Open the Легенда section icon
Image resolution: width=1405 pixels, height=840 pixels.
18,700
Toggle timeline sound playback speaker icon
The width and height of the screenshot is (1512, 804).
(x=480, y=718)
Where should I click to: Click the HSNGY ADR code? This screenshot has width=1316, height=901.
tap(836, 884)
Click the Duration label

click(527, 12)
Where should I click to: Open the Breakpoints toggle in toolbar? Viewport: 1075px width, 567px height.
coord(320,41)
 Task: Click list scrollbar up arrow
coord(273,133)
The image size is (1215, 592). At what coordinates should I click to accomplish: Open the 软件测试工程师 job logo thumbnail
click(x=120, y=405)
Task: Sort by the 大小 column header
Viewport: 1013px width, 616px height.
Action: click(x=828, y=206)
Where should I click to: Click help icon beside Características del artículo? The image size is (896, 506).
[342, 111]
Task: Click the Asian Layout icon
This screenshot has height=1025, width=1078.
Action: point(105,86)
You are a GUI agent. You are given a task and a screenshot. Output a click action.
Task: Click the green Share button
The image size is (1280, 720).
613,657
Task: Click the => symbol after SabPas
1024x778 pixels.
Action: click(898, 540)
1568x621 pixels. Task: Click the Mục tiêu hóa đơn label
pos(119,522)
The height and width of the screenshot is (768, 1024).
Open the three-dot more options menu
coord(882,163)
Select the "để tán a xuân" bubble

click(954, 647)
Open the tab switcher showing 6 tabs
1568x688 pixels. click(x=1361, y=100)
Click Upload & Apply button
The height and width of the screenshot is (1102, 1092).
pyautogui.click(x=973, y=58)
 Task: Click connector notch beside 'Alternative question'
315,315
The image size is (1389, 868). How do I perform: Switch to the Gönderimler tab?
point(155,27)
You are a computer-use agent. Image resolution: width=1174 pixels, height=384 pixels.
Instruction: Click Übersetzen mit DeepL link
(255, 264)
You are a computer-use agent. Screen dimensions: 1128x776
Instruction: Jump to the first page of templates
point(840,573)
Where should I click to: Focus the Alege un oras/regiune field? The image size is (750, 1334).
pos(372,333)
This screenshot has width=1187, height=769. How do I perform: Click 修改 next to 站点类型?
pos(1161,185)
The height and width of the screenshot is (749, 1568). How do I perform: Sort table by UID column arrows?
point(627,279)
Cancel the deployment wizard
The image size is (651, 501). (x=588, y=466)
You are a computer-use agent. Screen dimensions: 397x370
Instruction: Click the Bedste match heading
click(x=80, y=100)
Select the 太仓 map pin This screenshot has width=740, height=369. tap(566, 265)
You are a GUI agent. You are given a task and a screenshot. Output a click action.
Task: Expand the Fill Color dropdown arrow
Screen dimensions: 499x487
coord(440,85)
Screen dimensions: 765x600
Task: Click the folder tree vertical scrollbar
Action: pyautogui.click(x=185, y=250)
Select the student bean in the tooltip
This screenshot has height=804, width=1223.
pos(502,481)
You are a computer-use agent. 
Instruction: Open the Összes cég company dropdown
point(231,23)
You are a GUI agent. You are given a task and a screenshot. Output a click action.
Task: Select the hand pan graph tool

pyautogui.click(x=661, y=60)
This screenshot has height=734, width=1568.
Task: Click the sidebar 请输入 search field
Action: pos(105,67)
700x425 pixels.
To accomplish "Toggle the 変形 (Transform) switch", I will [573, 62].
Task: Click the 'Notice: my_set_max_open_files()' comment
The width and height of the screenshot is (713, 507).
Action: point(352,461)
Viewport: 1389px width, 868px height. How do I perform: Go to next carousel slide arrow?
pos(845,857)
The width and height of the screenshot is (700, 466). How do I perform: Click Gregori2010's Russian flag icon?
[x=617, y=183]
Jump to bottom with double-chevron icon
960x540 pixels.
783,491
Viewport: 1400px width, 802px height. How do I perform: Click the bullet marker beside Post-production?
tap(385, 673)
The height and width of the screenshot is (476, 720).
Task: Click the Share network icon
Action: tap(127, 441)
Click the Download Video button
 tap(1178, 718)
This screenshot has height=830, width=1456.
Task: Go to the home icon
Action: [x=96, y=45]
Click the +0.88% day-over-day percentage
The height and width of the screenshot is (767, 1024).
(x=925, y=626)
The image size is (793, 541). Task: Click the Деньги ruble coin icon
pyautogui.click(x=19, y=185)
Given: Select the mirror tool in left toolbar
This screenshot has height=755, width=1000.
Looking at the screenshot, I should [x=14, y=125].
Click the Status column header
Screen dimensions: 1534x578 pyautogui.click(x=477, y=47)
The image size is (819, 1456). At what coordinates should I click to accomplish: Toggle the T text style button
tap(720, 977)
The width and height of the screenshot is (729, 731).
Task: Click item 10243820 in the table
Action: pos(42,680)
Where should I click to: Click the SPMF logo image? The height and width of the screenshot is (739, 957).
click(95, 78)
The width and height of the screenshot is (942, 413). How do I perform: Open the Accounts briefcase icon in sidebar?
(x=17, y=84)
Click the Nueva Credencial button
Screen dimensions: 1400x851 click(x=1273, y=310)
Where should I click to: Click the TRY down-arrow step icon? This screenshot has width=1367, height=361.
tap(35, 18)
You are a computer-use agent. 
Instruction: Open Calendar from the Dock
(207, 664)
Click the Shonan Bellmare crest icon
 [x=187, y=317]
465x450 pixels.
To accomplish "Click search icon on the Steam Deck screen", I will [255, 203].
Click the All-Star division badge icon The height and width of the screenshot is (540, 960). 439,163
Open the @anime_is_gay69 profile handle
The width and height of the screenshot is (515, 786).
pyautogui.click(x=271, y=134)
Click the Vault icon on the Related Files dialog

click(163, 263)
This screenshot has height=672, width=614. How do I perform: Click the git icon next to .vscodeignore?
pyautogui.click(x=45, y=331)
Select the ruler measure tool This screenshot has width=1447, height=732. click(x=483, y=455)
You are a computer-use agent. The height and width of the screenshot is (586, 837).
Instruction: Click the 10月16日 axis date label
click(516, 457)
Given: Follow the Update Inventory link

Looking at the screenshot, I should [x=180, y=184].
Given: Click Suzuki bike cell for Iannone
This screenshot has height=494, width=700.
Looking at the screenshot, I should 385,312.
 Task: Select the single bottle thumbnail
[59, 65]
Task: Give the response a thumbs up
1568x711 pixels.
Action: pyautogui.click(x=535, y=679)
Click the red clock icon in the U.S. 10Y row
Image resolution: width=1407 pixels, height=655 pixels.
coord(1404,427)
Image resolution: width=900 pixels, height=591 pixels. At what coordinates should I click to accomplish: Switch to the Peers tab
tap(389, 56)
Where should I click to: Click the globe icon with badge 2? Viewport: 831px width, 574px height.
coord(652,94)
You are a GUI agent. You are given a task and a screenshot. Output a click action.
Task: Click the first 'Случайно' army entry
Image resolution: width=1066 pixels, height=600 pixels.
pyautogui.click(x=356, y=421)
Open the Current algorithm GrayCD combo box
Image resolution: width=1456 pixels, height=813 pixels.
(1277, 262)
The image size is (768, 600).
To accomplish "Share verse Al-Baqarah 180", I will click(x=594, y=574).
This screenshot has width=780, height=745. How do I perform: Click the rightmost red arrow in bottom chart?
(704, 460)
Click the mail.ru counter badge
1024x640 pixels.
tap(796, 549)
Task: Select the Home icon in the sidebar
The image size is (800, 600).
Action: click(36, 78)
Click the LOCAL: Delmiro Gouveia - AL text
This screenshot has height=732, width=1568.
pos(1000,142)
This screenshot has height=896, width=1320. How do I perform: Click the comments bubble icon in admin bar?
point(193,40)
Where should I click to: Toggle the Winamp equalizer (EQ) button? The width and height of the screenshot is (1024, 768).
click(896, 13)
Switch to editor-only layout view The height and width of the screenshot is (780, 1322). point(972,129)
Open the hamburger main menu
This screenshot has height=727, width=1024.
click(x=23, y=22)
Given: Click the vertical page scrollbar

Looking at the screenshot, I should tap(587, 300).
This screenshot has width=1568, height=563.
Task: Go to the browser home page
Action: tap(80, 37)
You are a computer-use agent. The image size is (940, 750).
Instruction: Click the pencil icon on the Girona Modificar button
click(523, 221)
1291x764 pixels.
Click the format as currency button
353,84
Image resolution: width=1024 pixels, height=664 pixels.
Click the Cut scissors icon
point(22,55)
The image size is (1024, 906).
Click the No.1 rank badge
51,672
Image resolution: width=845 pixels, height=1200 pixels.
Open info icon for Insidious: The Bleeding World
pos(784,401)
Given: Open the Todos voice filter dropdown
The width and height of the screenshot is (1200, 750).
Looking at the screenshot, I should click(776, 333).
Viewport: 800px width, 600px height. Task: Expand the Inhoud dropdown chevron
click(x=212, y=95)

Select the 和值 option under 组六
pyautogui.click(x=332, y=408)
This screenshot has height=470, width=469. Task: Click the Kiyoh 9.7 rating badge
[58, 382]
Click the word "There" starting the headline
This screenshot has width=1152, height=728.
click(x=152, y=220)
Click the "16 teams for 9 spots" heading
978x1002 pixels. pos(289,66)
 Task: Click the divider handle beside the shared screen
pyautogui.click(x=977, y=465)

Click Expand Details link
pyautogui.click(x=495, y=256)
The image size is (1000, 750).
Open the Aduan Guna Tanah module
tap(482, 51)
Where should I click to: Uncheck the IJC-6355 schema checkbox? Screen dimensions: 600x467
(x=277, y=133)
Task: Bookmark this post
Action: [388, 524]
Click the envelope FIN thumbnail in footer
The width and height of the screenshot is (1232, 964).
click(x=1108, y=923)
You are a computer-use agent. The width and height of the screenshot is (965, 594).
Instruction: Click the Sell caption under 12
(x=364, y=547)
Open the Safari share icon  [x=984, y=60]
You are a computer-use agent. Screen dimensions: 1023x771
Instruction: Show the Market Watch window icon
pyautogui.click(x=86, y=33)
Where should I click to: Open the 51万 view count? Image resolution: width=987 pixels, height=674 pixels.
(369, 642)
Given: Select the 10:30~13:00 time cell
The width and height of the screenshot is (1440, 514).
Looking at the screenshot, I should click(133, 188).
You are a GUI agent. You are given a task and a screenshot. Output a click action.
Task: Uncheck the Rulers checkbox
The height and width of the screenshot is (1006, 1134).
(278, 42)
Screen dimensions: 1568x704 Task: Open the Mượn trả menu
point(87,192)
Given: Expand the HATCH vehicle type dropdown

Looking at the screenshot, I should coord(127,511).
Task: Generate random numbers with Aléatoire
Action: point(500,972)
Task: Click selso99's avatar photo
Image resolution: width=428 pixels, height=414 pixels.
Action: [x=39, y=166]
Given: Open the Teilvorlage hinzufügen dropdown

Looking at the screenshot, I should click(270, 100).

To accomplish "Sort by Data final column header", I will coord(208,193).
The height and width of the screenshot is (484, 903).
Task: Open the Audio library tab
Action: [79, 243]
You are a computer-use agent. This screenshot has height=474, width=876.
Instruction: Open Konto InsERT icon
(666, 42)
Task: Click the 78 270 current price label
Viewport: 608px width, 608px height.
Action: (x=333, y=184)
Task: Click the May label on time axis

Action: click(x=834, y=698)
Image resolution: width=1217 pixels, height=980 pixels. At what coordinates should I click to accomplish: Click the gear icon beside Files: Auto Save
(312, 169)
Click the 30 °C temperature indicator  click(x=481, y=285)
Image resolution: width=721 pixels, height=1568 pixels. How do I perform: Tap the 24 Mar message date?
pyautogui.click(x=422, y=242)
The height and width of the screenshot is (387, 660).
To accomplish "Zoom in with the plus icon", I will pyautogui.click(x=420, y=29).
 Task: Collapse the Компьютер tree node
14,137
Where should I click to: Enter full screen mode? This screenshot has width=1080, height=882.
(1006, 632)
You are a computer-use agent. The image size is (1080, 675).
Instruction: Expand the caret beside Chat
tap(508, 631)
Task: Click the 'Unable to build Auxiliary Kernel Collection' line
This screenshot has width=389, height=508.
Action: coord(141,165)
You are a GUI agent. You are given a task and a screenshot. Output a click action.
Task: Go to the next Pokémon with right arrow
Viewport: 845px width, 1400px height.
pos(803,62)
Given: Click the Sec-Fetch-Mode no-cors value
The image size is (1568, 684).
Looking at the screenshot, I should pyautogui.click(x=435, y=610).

+ + + + +

Goal of the exercise: How many lines of the data contain the word "cell"? Answer with the number alone.

Response to this exercise: 2